Dive Brief:
- The hours truck drivers spend off-duty in their trucks' sleeper berths do not qualify as compensable, a U.S. Department of Labor Wage and Hour Division (WHD) opinion letter published Monday confirmed. A small motor carrier employing a truck driver who "spent 55.84 hours driving, inspecting, cleaning, fueling, and completing paperwork, and 49.96 hours in the sleeper berth, during which time he was permitted to sleep, did not perform any work, and was not on call to perform work," would not violate the Fair Labor Standards Act (FLSA) if it paid that worker the federal minimum wage for the 55.84 hours worked, WHD said.
- WHD said such time is on-duty, compensable time if an employee is "engaged to wait," meaning the worker is waiting for short periods as "an integral part of the job," rather than "waiting to engage," which would include off-duty periods long enough for the worker to "use the time effectively for his own purposes." Sleeping time might also be compensable if an employer allows workers to do so during on-duty periods that are not busy.
- This latest letter reverses earlier WHD guidance. It stipulated that employers that provided "adequate facilities" for workers to sleep in could only exclude eight hours of sleep time from pay in trips of 24 hours or more — and could not exclude any sleep time from trips that lasted less than 24 hours, the letter explained. WHD said this previous rule was "unnecessarily burdensome" for employers.
Dive Insight:
As WHD outlined in its letter, employers must pay workers a minimum wage for all compensable hours to comply with FLSA, but the issue of "waiting time" makes determining whether to pay workers trickier. In its fact sheet on Hours Worked Under FLSA, WHD expands on this concept of waiting to be engaged, noting that "a fireman who plays checkers while waiting for an alarm is working during such periods of inactivity." Truck drivers, however, require special consideration in this area.
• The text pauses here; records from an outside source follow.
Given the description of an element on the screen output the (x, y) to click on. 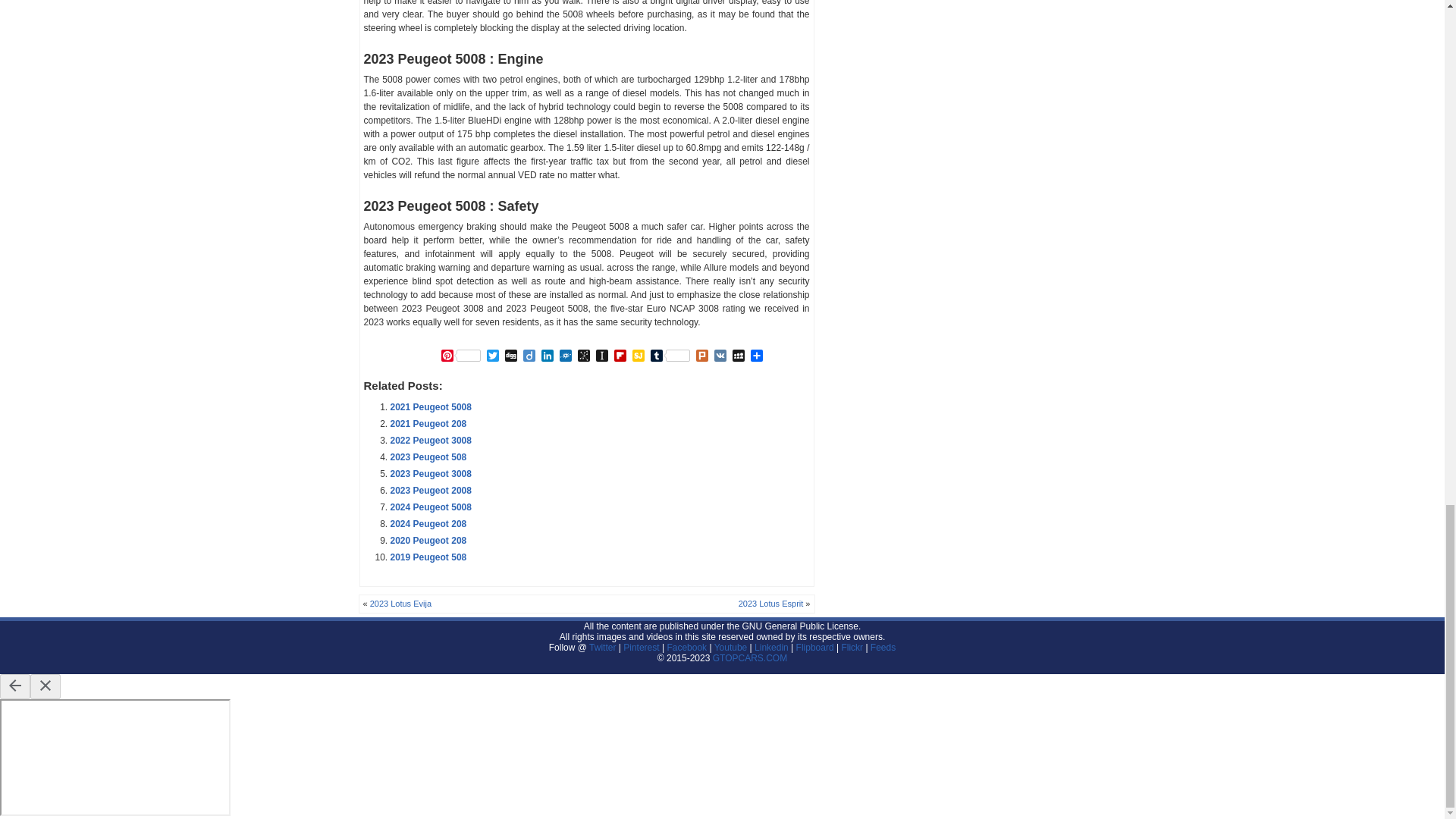
Diigo (528, 356)
LinkedIn (547, 356)
Folkd (565, 356)
Digg (510, 356)
BibSonomy (583, 356)
Instapaper (601, 356)
Flipboard (619, 356)
Pinterest (460, 356)
Twitter (492, 356)
Folkd (565, 356)
Twitter (492, 356)
Digg (510, 356)
SiteJot (637, 356)
Diigo (528, 356)
Pinterest (460, 356)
"Truck drivers are in a unique position because they are moving and in charge of when and where they stop work to sleep. Shift workers who are allowed to 'rest' are still engaged to work, like the emergency worker," Marion F. Walker, counsel with Fisher & Phillips LLP, told HR Dive via email.
The letter's reversal of the previous cap of eight hours on unpaid sleep time in a 24-hour shift might make it easier for employers to comply with the FLSA's minimum wage obligations, which are notoriously sticky for employers.
“This opinion, which is consistent with decades-old DOL regulations, the weight of judicial authority, and the long understanding of the trucking industry, clears up confusion created by two recent court decisions that called the compensability of sleeper berth time into question," said Chris Spear, president and CEO ofAmerican Trucking Associations, in a statement.
Plaintiffs in a 2018 Arkansas case, Browne, et al. v. P.A.M. Transport, Inc., cited WHD's guidance on the eight-hour cap to argue that their employer violated the FLSA and the Arkansas Minimum Wage Law — but their employer noted that Department of Transportation regulations exempt "time spent resting in a sleeper berth" from on-duty time, court docs said. The judge in this case called it a "somewhat tangled web of statutes, agency regulations, and agency interpretations of statutes and regulations" before denying the employer's motion for partial dismissal, Transport Topics reported.
In the wake of this letter, employers might need consider if workers' sleep times in these scenarios meet standards for "waiting to engage" and can be interpreted as off-duty hours without a doubt.
"The ultimate test of compensable time is whether the driver is relieved of his duties while he is allowed to sleep in an adequate berth," Walker said. "Employers with truck drivers should develop policies that direct a driver to sleep a certain number of hours before a trip, or continuing a trip. With the state of technology, a driver can sign in as he begins to drive and sign out as he takes sleep."